卓越した外交戦術家
結局、クーデター軍が挙げた大義名分は「こじつけ」ばかりだったのですが、あえて言えば、継母の仁穆王后を幽閉した件は責められても仕方がありません。「孝」を最高の徳目とみなす儒教を国教にしている朝鮮王朝では、「息子」が「母」を処罰することがあってはならないのです。
この点では、クーデター軍の言い分に一理あると言えるでしょう。
光海君を追放して王位に就いた仁祖は、自らの正当性を強調するために、徹底的に光海君を悪者に仕立てあげました。その非難が定着し、以後の朝鮮王朝で光海君は暴君と言われ続けました。
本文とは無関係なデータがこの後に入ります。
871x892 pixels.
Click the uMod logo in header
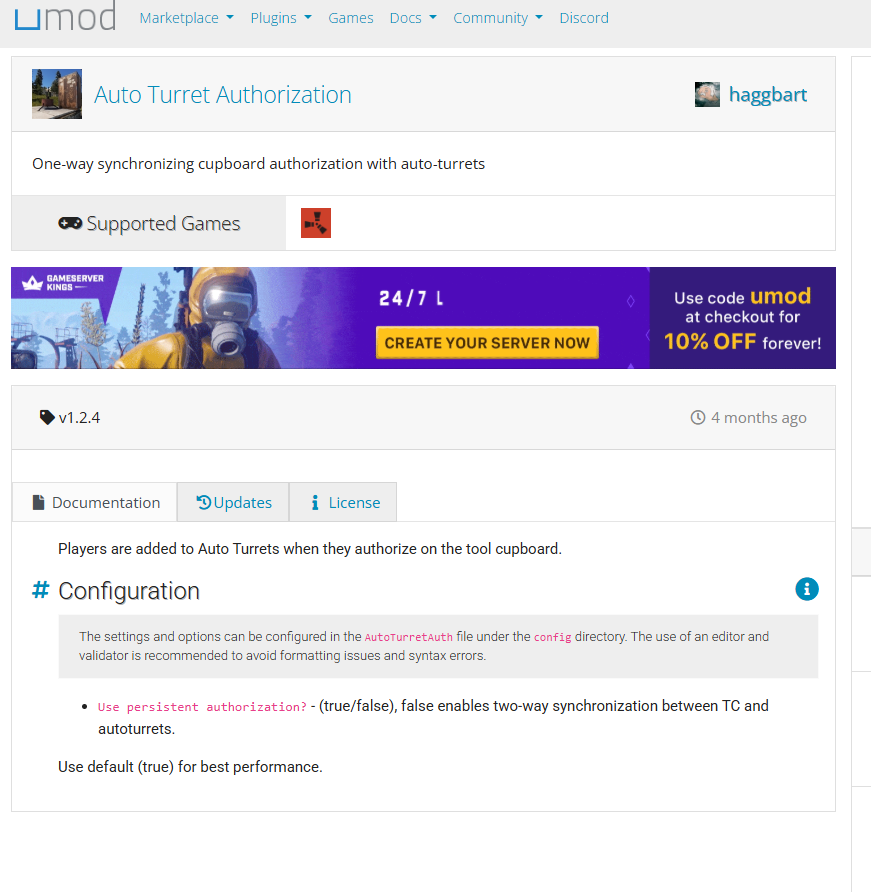coord(65,17)
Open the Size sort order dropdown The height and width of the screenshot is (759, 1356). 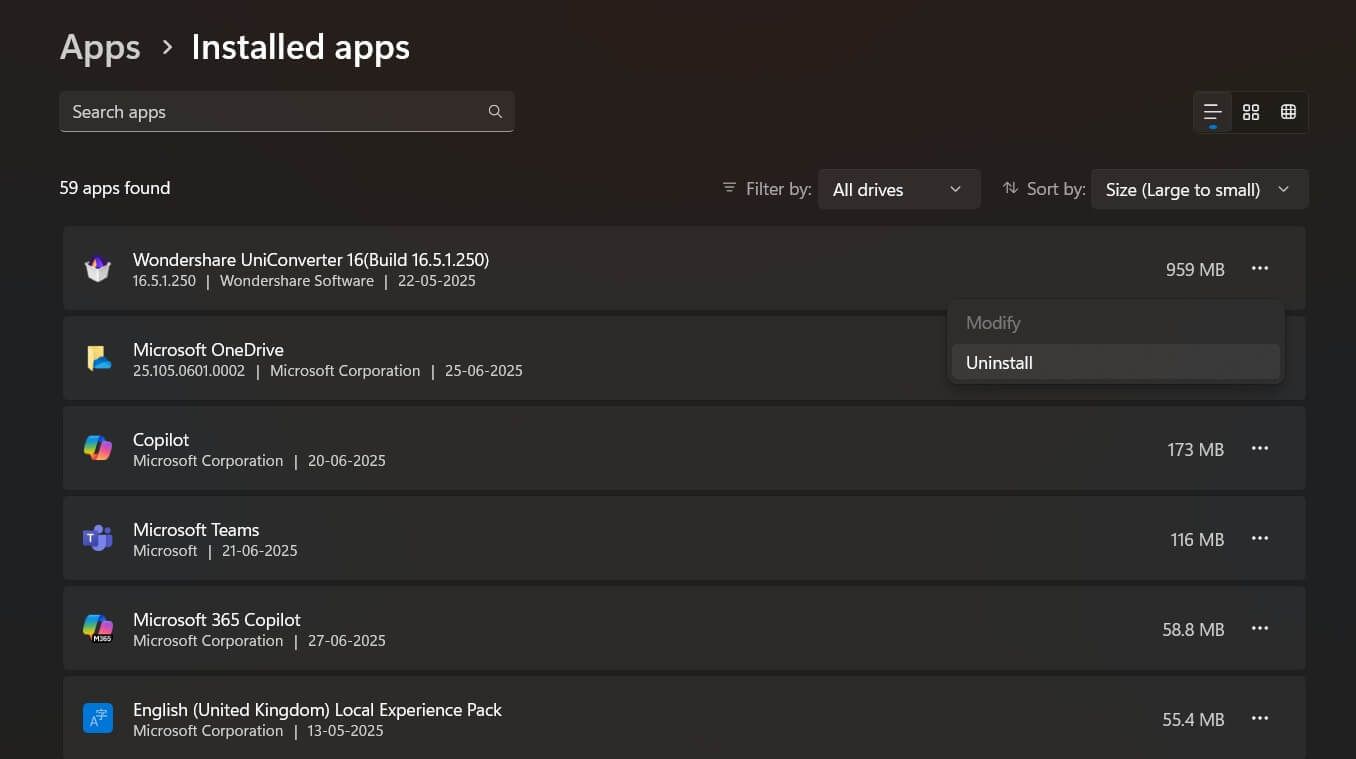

しかし、20世紀の後半になって、光海君の見方は一変してきます。歴史研究が進んでくると、光海君を「卓越した外交戦術家」と評価する論調が増えてきたのです。それにつれて、光海君を暴君とみなす風潮も改まっていきました。
文=康 熙奉(カン ヒボン)
仁祖(インジョ)は復讐の鬼となって光海君(クァンヘグン)を狙った!
『華政』は光海君(クァンヘグン)と仁祖(インジョ)を好対照に描いた!
昭顕世子(ソヒョンセジャ)の一家は仁祖(インジョ)につぶされた!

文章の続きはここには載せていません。